After one of the most purely symbolic presidential primary seasons in recent history, President Joe Biden and former President Donald Trump have clinched the nominations as the nominees for their respective parties.

Americans are, to say the least, not very enthused about their choices. Below are five charts on how Americans are feeling about the 2024 presidential election and the demographics to watch come November.

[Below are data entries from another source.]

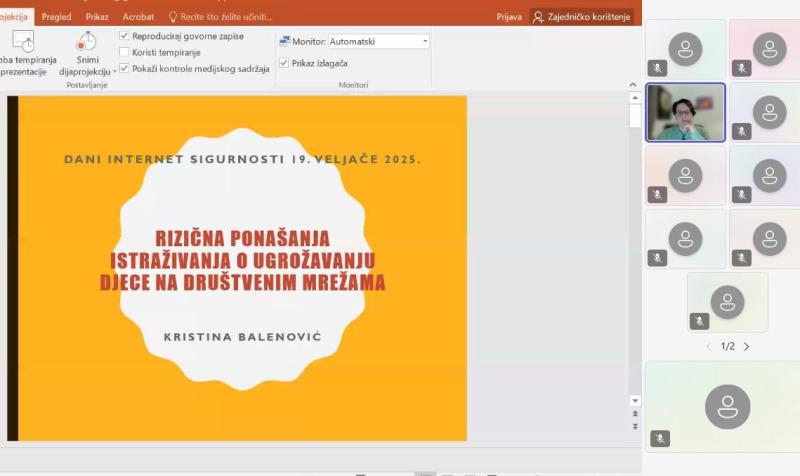Click the previous page arrow beside 1/2
800x476 pixels.
point(709,347)
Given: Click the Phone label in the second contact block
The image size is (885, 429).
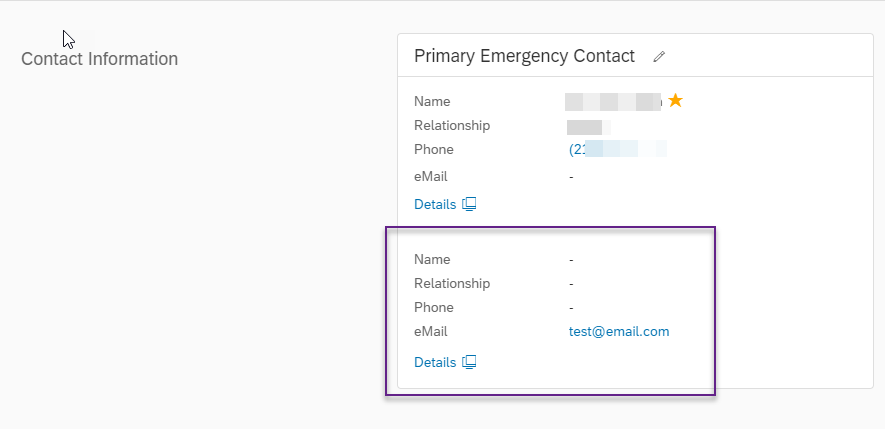Looking at the screenshot, I should pos(434,308).
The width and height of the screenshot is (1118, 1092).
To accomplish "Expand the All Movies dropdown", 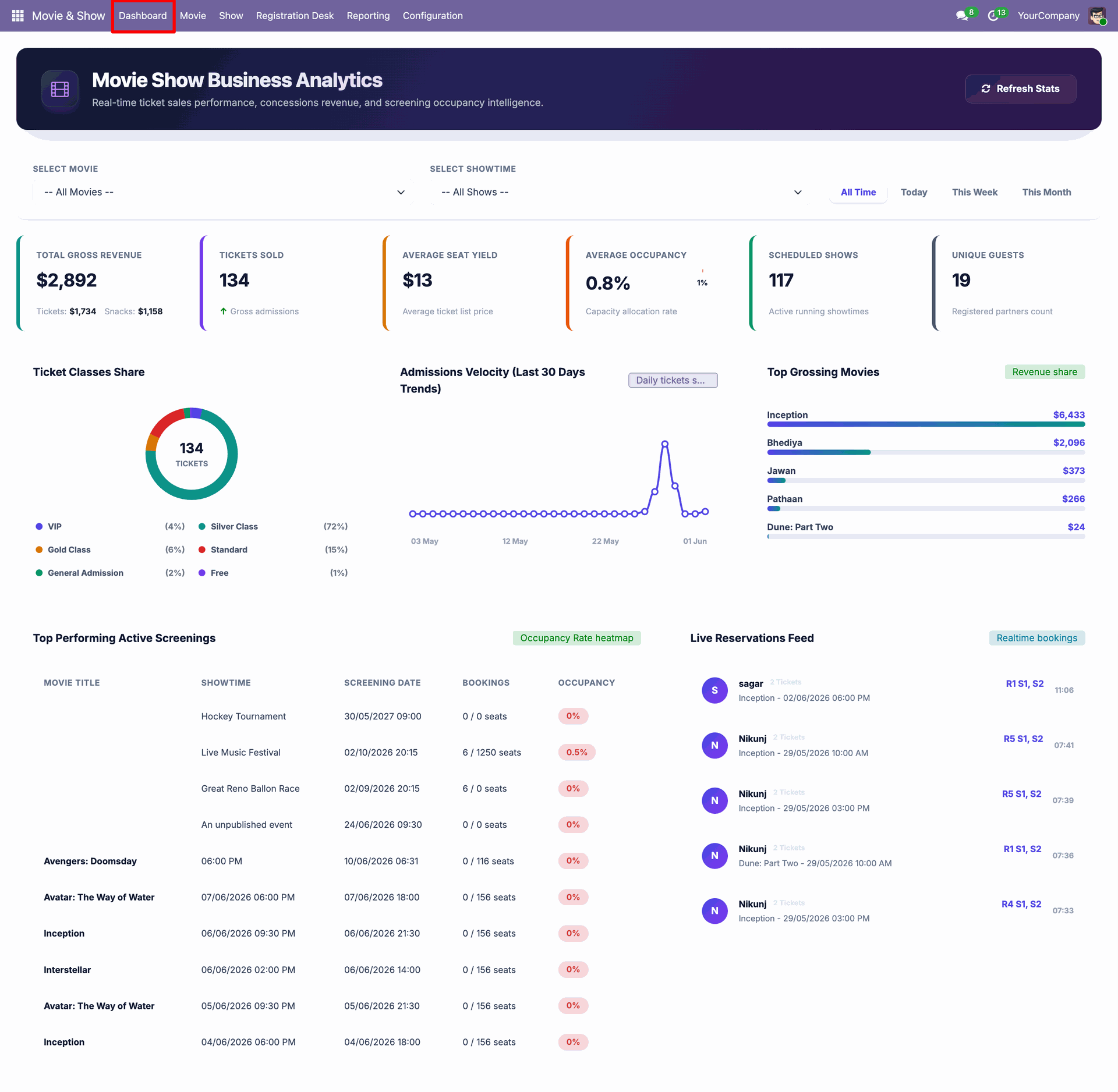I will click(223, 192).
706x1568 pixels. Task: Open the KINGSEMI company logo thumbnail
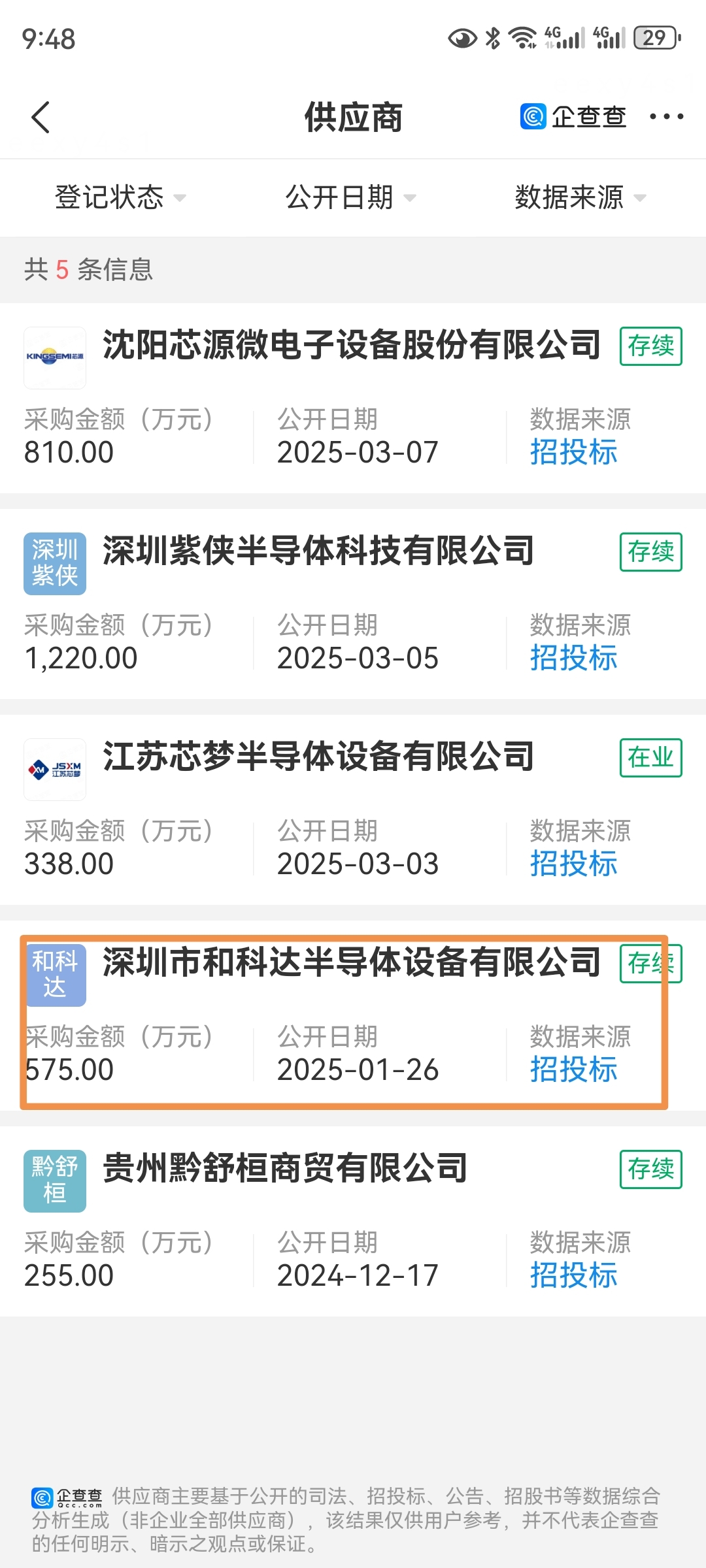[55, 358]
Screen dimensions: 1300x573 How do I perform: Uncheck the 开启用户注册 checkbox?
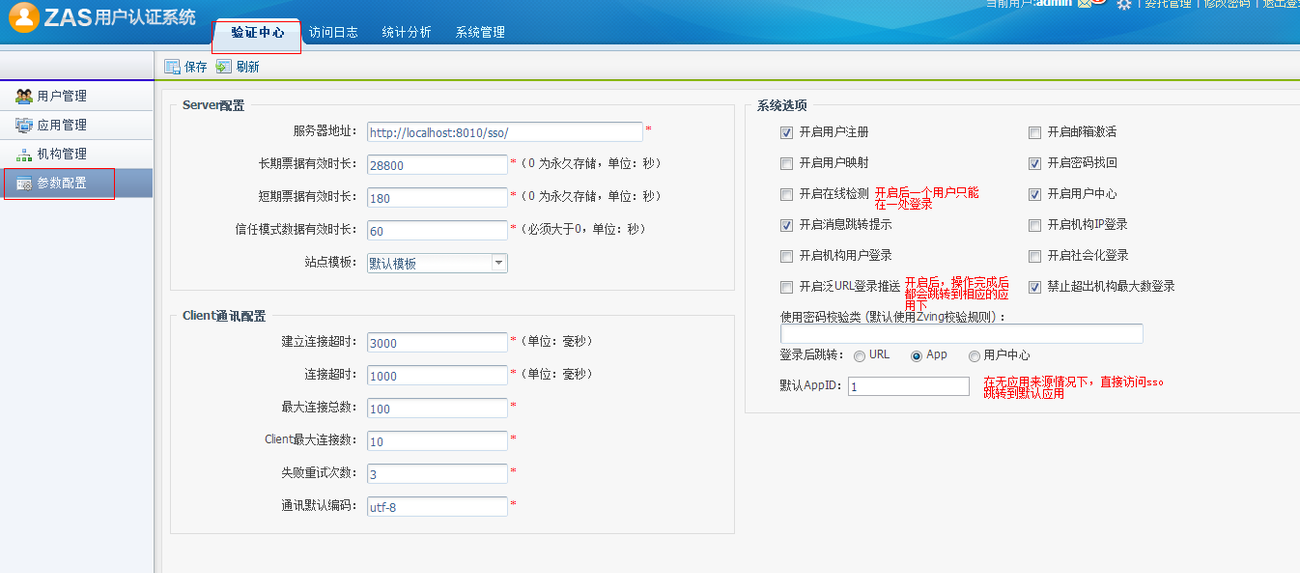click(x=786, y=132)
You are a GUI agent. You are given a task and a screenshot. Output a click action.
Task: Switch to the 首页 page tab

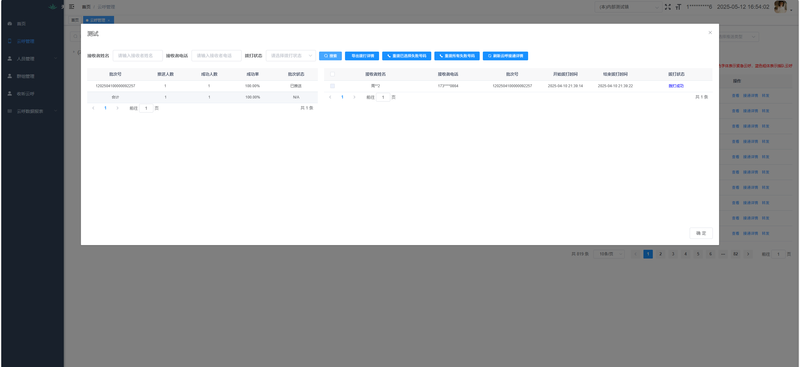click(x=75, y=20)
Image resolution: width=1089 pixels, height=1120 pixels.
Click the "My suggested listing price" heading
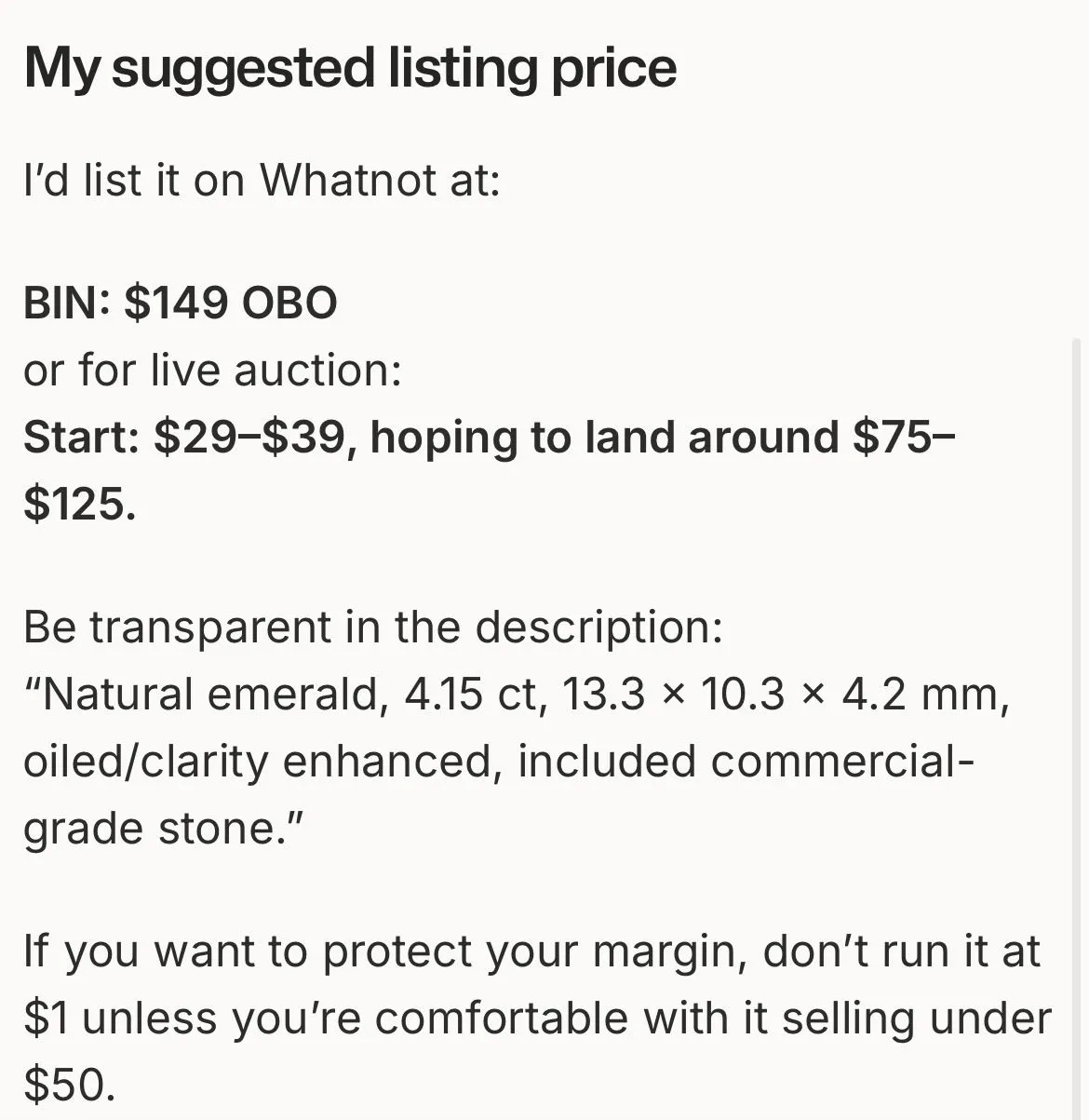click(350, 69)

  1. Another nail-biter. Just like it was in 2020, this year’s election is going to be close. Recent polling suggests that the race is too close to call. That said, there’s still a lot of time for things to shift one way or another.
  2. A story of negative partisanship. More evidence that voters aren’t enthused by their choices: a plurality of Americans say their choice for either Biden or Trump is a vote against the other candidate, rather than a vote of support. This is especially true for Biden.
  3. Turnout will decide the election. Are voters actually changing sides? Not really. A majority of voters are sticking with what they did in 2020. Only a very small portion of voters are actually intending to go from Trump to Biden, or vice versa. 2024 isn’t going to come down to Trump or Biden convincing Americans to change sides – it’s more a matter of convincing their existing base to actually vote.
  4. Demographic picture. Biden still does much better among Black and highly educated Americans. Conversely, Trump does better among White and less educated Americans. Though, notably, young Americans don’t seem to be strongly pro-Biden.
  5. Three demographics to watch. Biden far and away polls best among Black Americans. But at the same time, Black Americans are among the least likely demographics to say they plan to vote. Similarly, lower income and lower educated Americans, who swing deep red, are the two least likely demographics to be planning to vote. Whether or not these demographics turn out in large numbers could swing the election. Though, with many months till the election, many people aren’t tuned in and will likely change their mind on their vote intention as Election Day approaches. Watch this space.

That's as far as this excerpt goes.